SUPPLIED RECORDS ::
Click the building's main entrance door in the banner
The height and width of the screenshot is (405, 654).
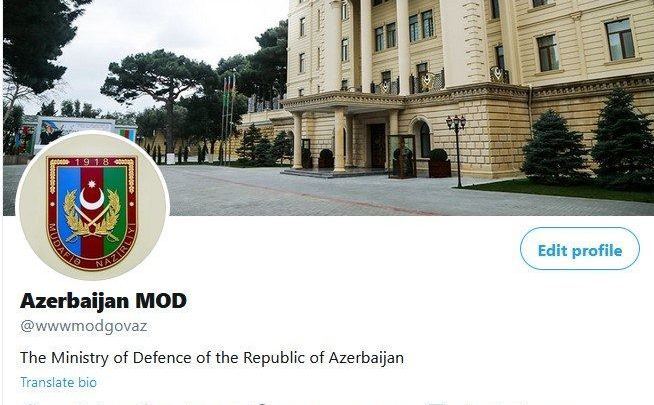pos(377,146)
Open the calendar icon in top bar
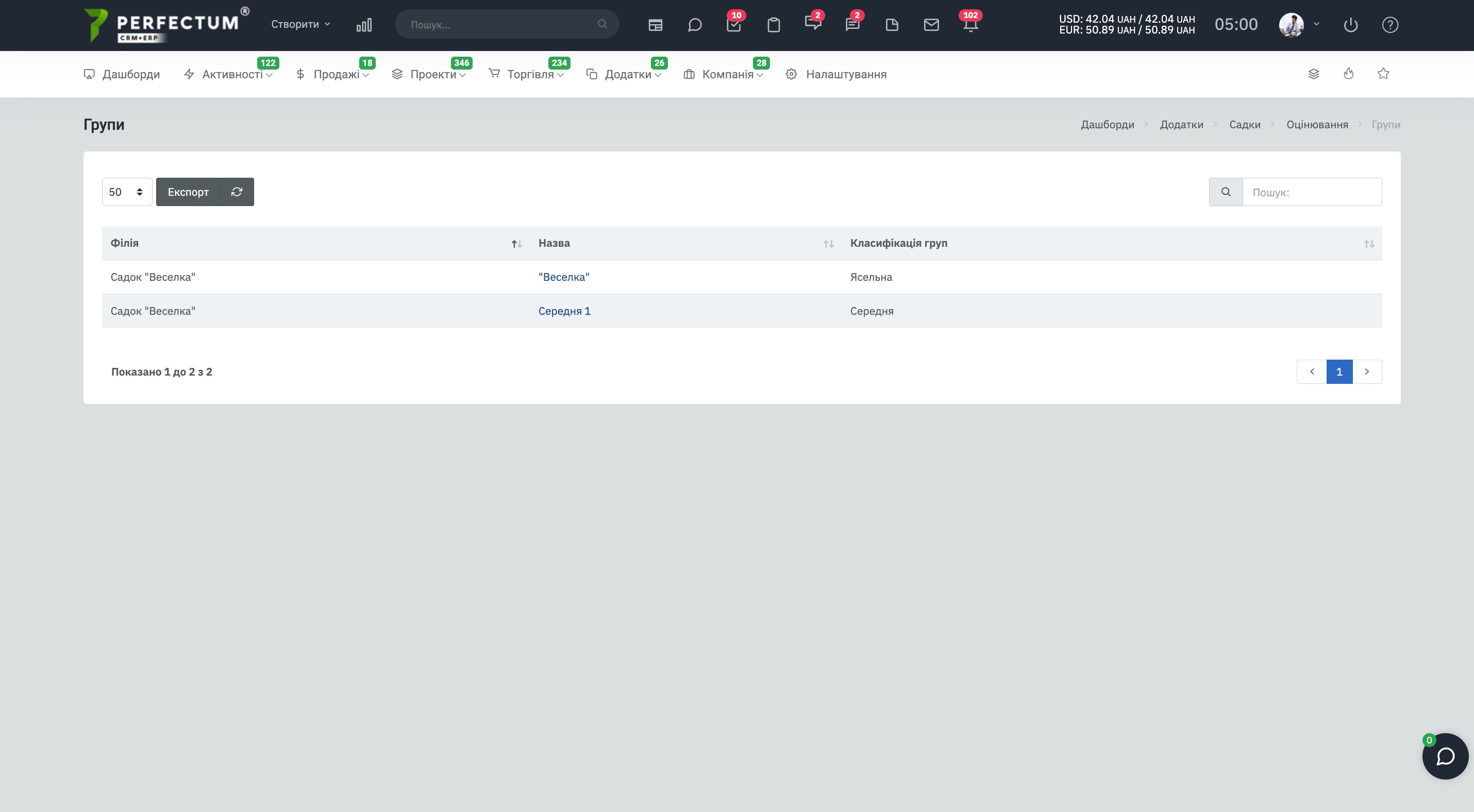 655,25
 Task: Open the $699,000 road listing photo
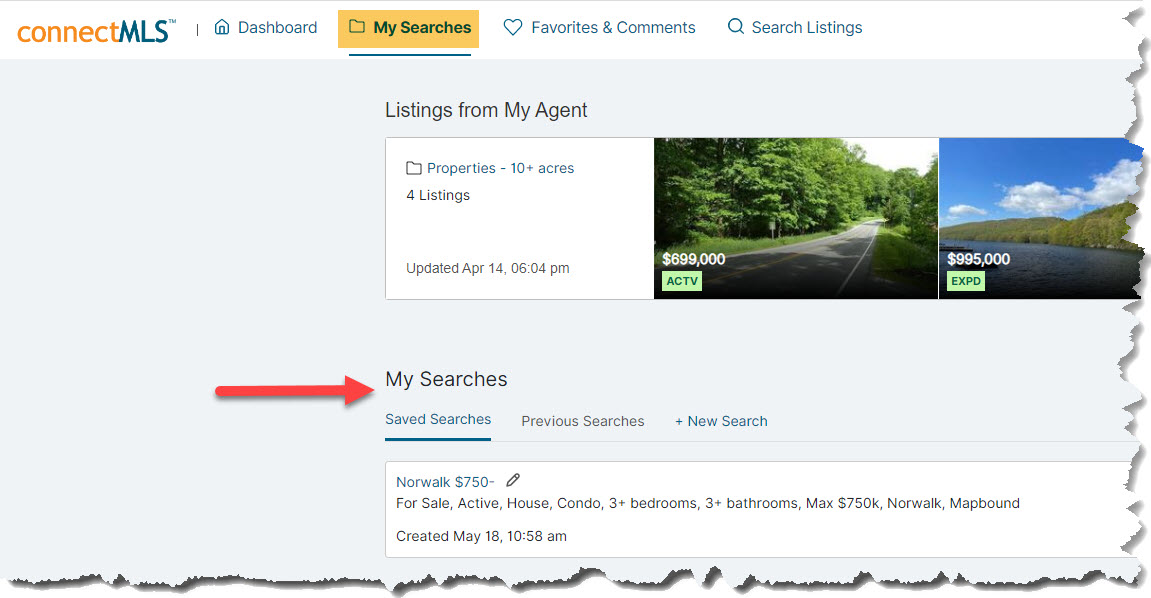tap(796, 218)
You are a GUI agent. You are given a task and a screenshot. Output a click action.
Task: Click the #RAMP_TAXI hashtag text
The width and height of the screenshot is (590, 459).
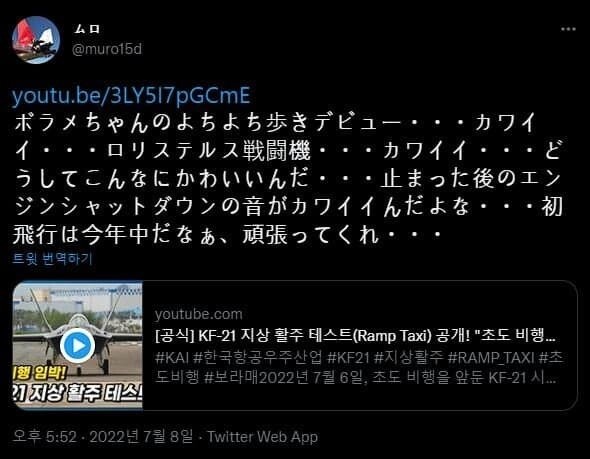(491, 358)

...

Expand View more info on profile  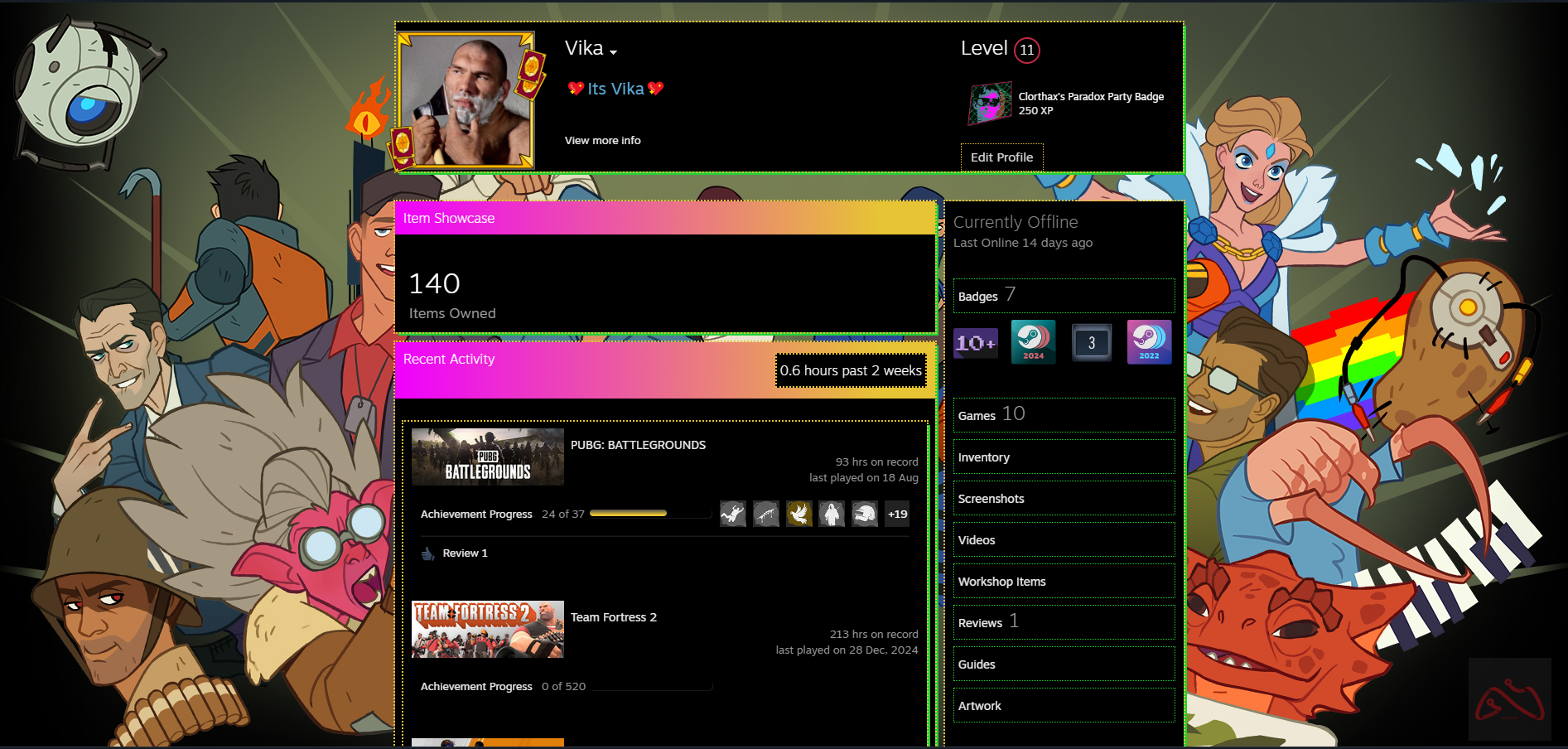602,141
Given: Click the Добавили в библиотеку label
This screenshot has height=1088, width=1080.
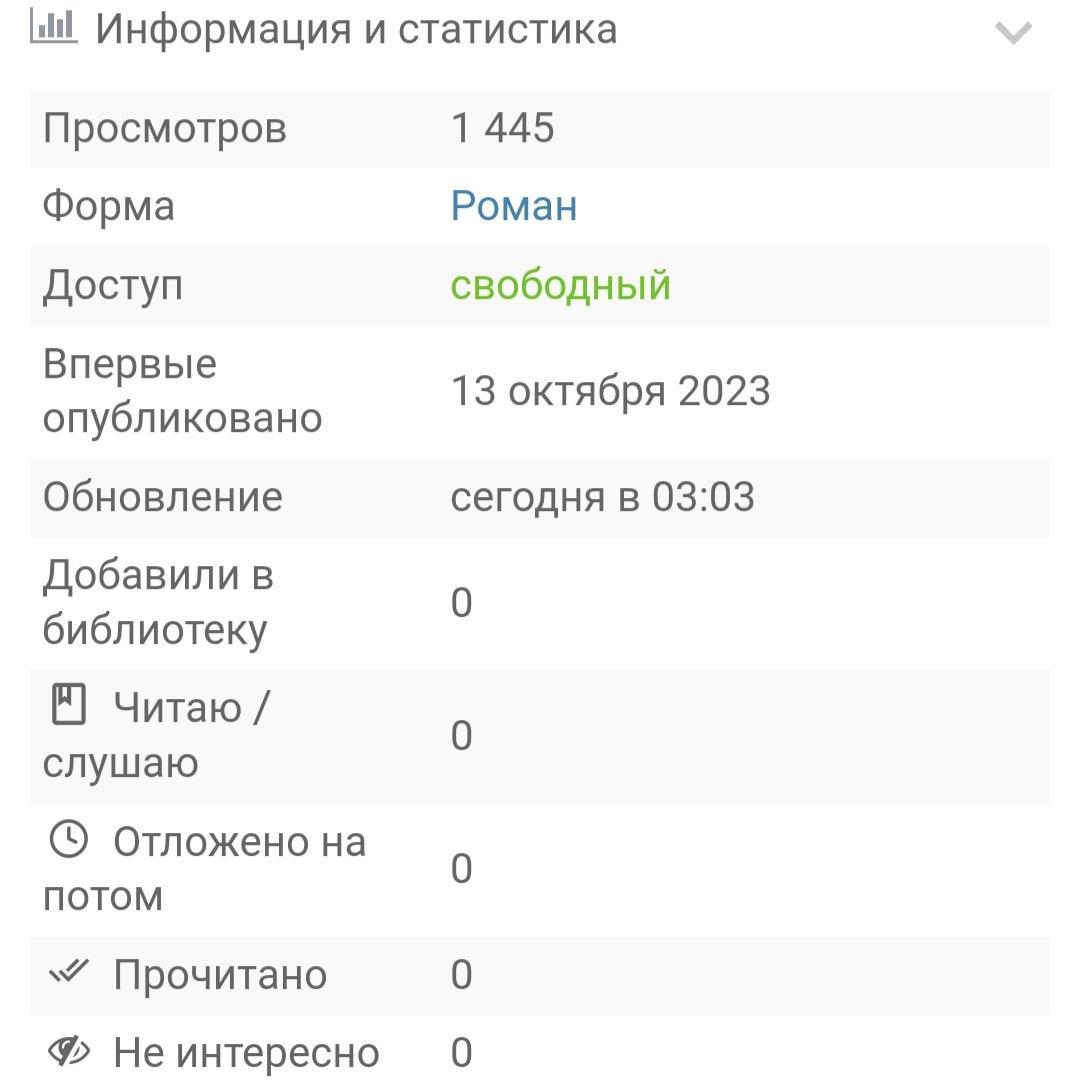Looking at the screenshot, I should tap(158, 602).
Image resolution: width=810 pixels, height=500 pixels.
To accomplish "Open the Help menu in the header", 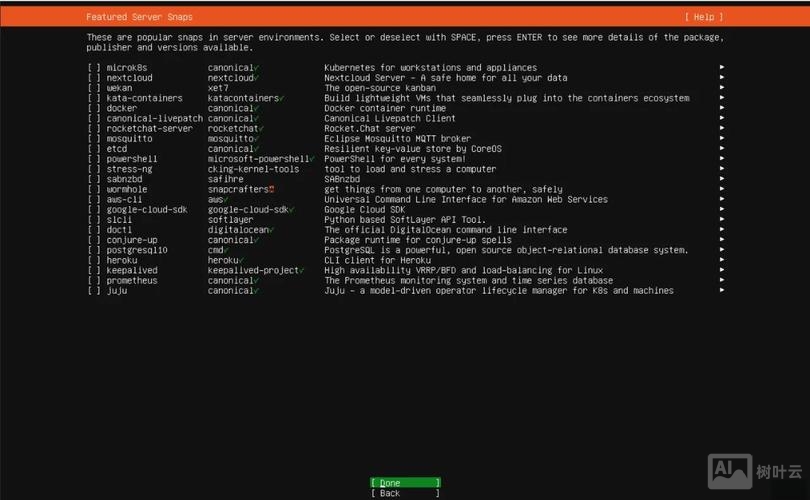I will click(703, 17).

TASK PROMPT :: Find the line with "Click the building's" in the entries above. Set down exactly every line from it up to and including the line with "Task: Click the #RAMP_TAXI hashtag text", images excluded.

TASK ANSWER ::
Click the building's main entrance door in the banner
The height and width of the screenshot is (405, 654).
pos(377,146)
Open the calendar icon in top bar
 655,25
 Task: Open the $699,000 road listing photo
tap(796, 218)
You are a GUI agent. You are given a task and a screenshot. Output a click action.
Task: Click the #RAMP_TAXI hashtag text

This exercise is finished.